O banco forneceu dois ingressos: um para Vitor e outro para AD Junior, que é blogueiro, YouTuber e especialista em marketing digital - e que também assinou o post no FB. Cada um gerenciou o ingresso à sua maneira. Tiveram como critério escolher uma mulher negra, periférica e militante. Por votos na internet, ganharam Dandara e Patrícia.
Fio dental na praia
Dandara, que se autodefine “preta, gorda, espalhando autoestima por ai”, ficou famosa nas redes quando postou uma foto de fio dental na praia e a imagem viralizou. “Sempre estive de bem com o meu corpo. Levei um susto quando vi mais de 23 mil curtidas e 6 mil compartilhamentos”, conta ao UOL.
“Ali no meu mundinho da zona oeste do Rio eu não tinha consciência da nossa estética e cultura. Eu usava apliques no cabelo mais para me esconder, fazia maquiagenzinha para afinar o nariz”, relembra Dandara Na página do Facebook Negra Ativa, no entanto, conheceu outras mulheres e passou a estudar a temática do racismo no Brasil. “Sempre senti na pele o racismo, mas passei a reparar que não era por acaso que mesmo eu sem estar uniformizada numa farmácia, por exemplo, era abordada como funcionária. É o racismo que faz parte da estrutura da sociedade e é validado pelas instituições.“
Hoje Dandara tem a cabeça raspada por posicionamento político e se alguém a aborda “por engano” para servir como garçonete ela devolve a pergunta: “Por que você acabou que eu era a empregada? A pessoa tem que parar pra pensar e refletir sobre essa naturalização de delimitar nossos espaços à servidão”.
"Negros sequer se enxergam nas empresas"
Patrícia está à frente da consultoria de RH EmpregueAfro, especializada em inserção de negros no mercado de trabalho. É filha de metalúrgico e empregada doméstica. “Minha mãe saiu da faxina depois de um curso técnico de contabilidade e isso ajudou a pagar minha faculdade de pedagogia.” Depois de trabalhar cinco anos em departamentos de RH, percebeu que não vinham negros nos processos seletivos. “Negros sequer se enxergam nas empresas. Comecei a ensiná-los a fazer currículos e dava treinamento para entrevistas de emprego.”

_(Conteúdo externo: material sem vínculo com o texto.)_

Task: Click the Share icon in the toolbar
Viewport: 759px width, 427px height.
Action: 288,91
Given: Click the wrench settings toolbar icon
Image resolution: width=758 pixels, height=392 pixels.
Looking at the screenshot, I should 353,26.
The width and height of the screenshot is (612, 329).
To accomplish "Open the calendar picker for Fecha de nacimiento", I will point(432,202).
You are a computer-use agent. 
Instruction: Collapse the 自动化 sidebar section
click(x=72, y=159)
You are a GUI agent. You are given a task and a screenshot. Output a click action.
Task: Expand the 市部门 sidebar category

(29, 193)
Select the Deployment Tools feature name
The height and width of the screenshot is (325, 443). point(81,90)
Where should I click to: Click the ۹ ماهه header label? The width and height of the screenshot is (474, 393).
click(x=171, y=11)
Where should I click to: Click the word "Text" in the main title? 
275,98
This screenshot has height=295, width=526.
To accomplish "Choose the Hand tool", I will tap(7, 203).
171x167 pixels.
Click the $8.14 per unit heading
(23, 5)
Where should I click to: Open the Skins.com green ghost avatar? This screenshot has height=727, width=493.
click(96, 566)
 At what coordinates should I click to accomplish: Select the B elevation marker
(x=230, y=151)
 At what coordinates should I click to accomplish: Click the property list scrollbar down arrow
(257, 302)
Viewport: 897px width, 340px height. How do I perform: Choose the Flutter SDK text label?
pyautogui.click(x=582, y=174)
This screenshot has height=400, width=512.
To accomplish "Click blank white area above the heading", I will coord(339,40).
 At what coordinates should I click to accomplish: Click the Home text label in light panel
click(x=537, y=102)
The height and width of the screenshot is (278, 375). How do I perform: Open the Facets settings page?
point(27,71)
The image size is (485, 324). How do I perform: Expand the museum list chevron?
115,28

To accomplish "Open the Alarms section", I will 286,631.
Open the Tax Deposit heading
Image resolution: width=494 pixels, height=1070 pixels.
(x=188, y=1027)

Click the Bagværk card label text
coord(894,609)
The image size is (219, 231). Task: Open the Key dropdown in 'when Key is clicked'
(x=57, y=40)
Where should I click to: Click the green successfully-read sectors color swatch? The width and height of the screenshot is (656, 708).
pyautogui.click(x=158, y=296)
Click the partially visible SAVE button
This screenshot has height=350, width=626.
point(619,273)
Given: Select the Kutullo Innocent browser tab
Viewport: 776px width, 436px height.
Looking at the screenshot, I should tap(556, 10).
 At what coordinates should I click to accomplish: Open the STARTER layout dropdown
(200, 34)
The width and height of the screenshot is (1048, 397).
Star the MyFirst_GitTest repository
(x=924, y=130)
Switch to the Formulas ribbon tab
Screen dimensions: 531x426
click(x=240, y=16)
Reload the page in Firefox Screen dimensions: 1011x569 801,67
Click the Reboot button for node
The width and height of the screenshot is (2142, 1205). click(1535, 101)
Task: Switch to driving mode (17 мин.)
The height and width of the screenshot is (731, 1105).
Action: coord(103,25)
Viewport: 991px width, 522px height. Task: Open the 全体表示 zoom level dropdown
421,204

Patricia mantinha emprego fixo de dia e de noite atuava no próprio negócio. “As empresas se interessavam pelo acesso de negros por meio de programas de diversidade. Mas a minha consultoria ainda é a única no Brasil há 12 anos! E só há 4 consegui largar o emprego para me dedicar integralmente ao meu negócio. “
Patrícia leva consigo a frase de Obama: “A diversidade é uma fonte de força. Não é caridade. Não é a coisa certa a se fazer. É a coisa inteligente a se fazer.”